Topsoils have become exhausted, stripped of nutrients. The waters have turned toxic with our waste. Numerous other species, unique expressions of life, tumble into extinction and with them, lives far older than our species can fathom.

As a literate person, confronted by this calamity, it is too easy for me to escape into the protective fold of reflection. I lose myself in language, looping recursively, enamoured by words to the cool exclusion of sensation. There is no space for the breeze on my arms in this fortress of cognition. If, however, I allow that this fluctuating sensibility I call myself is born of this body and its encounter with the world, then a new affinity with sensuous reality may take root.

The other bodies that I see around me are no longer excluded from my direct experience.

Whether seagulls skimming the waves or clouds heaving with moisture or a praying mantis balanced on a nearby yucca plant, all are evidence of bodily participation alongside my own, in contact with the world.

Their invisible intermingling enriches me, as my presence has the potential to enrich them.

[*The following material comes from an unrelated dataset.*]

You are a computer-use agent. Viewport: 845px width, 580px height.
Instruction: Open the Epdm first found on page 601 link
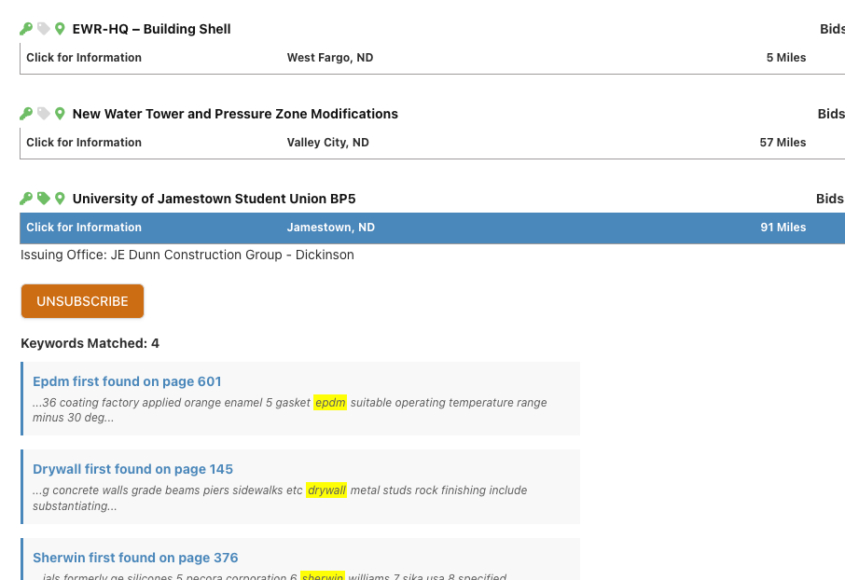click(x=127, y=381)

These mysterious bodies, in some ways entirely unknowable, complement my place at the seashore. They unearth a subtlety of sensation that awakens an empathic discernment beyond the strictures of abstract thought.

The world discloses itself from within, and my human body is thrust into dynamic, dancing alignment with the breathing earth. If there is hope, then it is here. In this invisible intimacy of bodies embracing, the space between my flesh and the living flesh of the world.